• WRITTEN REQUEST: Copy the stretch from the line containing "You are a GUI" through the line containing "Action: pos(264,348)", substituting "screen image" for "screenshot" and keeping everything else unchanged. Leave the pictures out of your answer.

• INPUT ROWS:
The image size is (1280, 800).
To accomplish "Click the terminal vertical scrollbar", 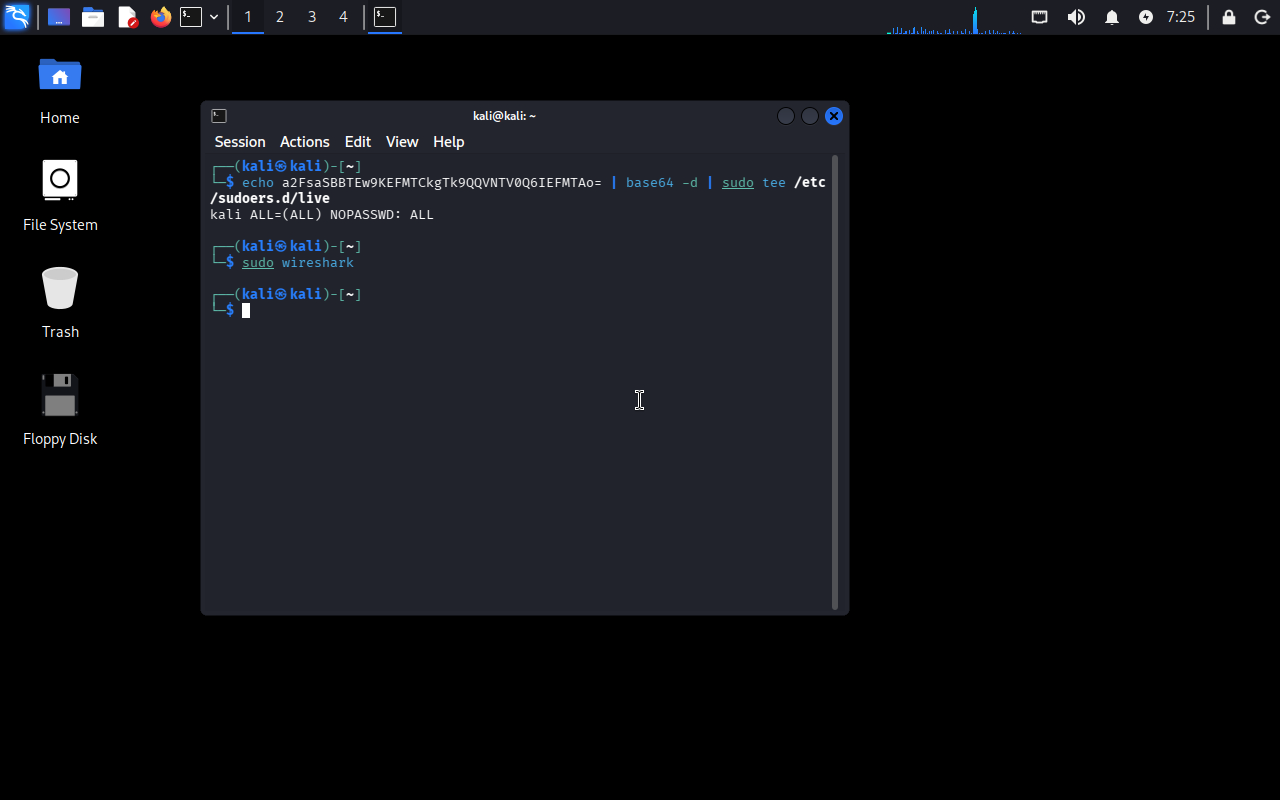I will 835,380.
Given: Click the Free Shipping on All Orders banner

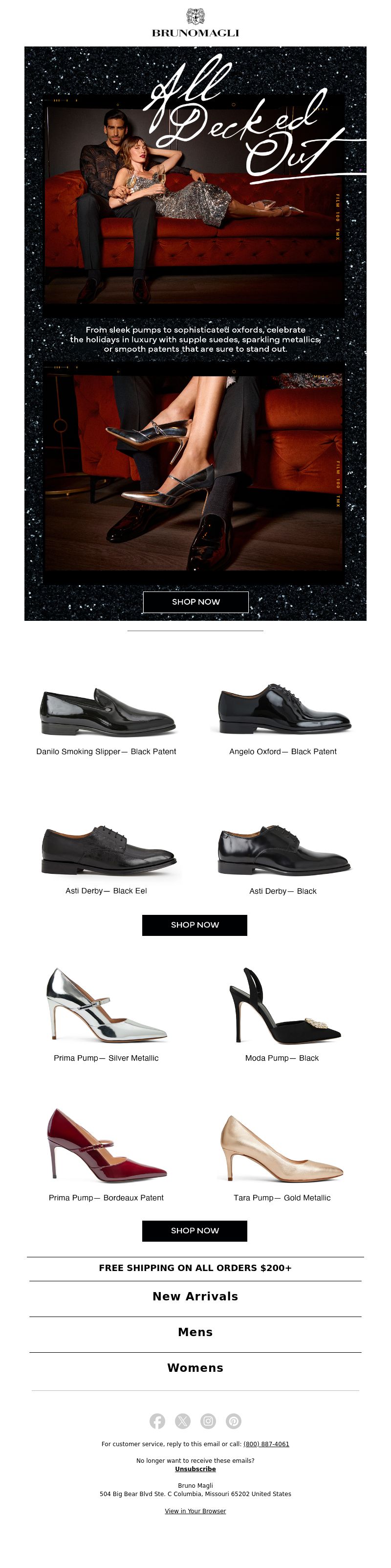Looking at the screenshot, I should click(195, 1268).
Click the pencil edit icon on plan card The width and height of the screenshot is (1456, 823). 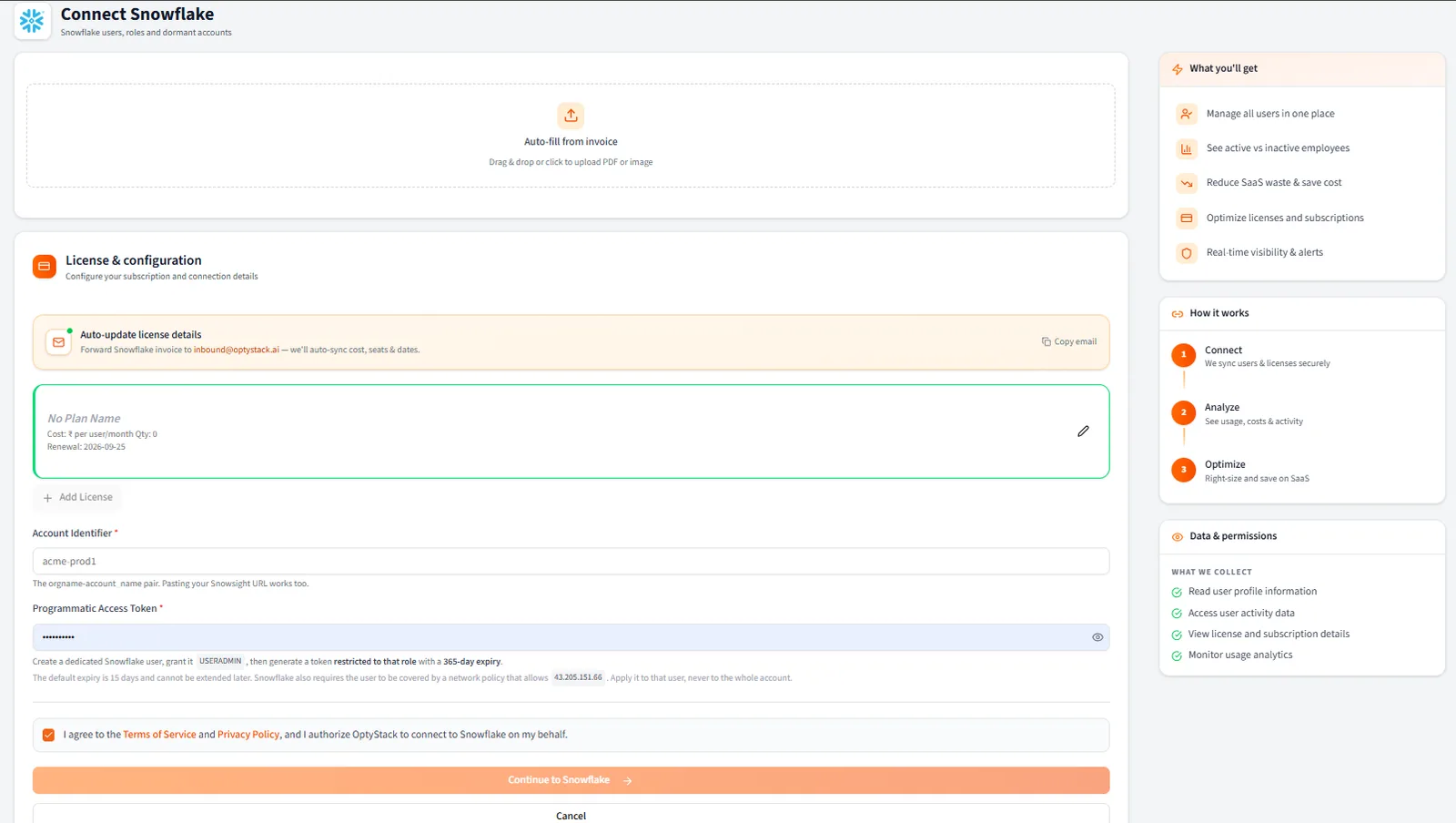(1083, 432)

* * *

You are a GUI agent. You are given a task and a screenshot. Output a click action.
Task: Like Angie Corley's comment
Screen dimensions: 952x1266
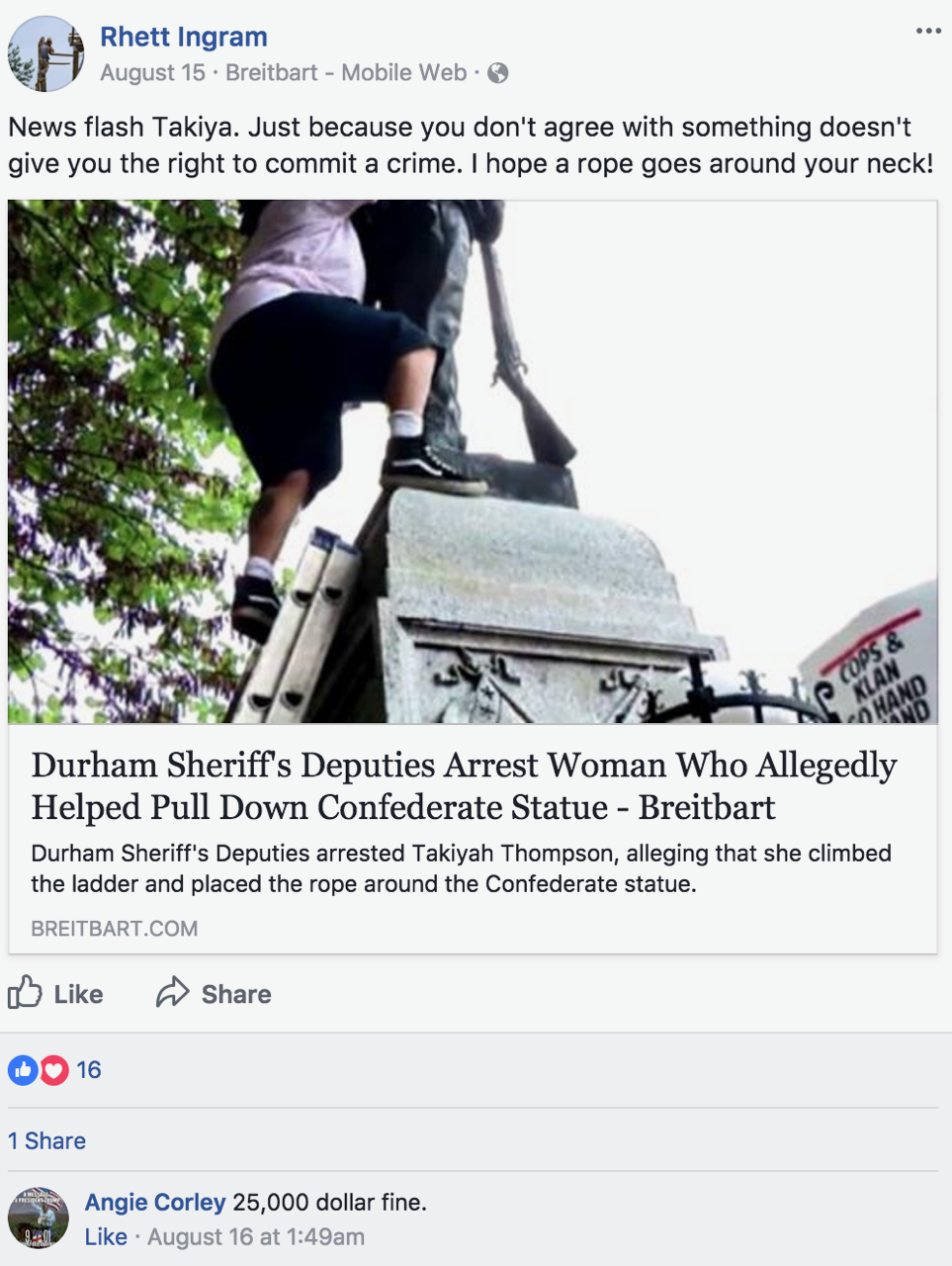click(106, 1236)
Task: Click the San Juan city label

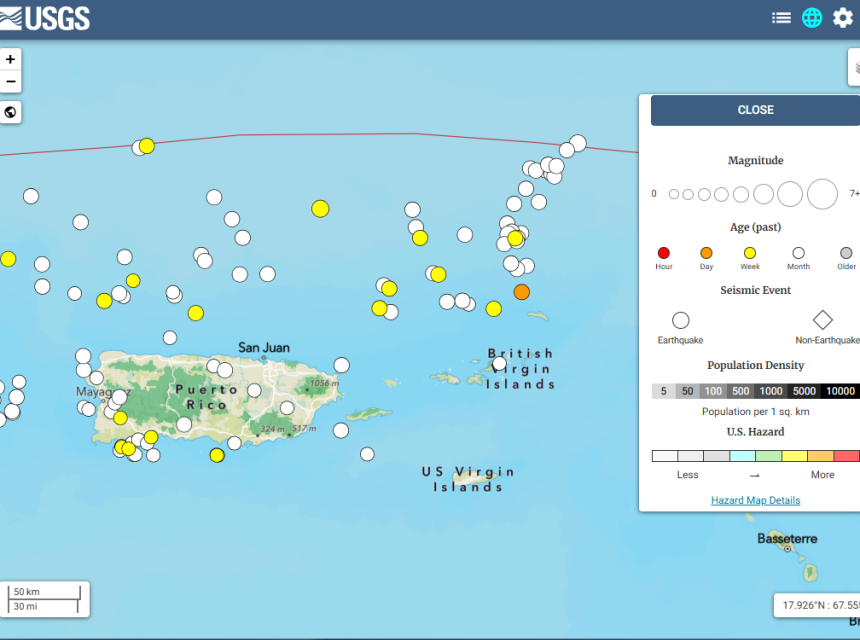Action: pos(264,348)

• CORRECT OUTPUT:
You are a GUI agent. You are given a task and a screen image. Output a click action.
Task: Like Angie Corley's comment
Screen dimensions: 952x1266
click(106, 1236)
Task: Click the San Juan city label

Action: pos(264,348)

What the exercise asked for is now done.